■ **TASK DETAILS**: Copy exactly the lines of the data below, beginning with the line with "The width and" and ending with the line with "Viewport: 313px width, 164px". Pictures are to be omitted.

■ **MATERIAL PROVIDED**:
□ □ □ □ □

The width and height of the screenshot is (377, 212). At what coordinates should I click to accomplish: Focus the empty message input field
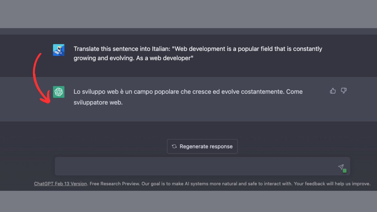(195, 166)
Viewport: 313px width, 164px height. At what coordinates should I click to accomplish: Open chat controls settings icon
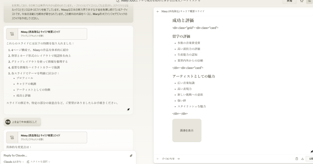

□ □ □ □ □

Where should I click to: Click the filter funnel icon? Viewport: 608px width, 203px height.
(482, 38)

□ □ □ □ □

■ **RESPONSE BOX**:
The width and height of the screenshot is (377, 212). At what coordinates should I click to accomplish: Focus the empty message input field
(195, 166)
Viewport: 313px width, 164px height. At what coordinates should I click to accomplish: Open chat controls settings icon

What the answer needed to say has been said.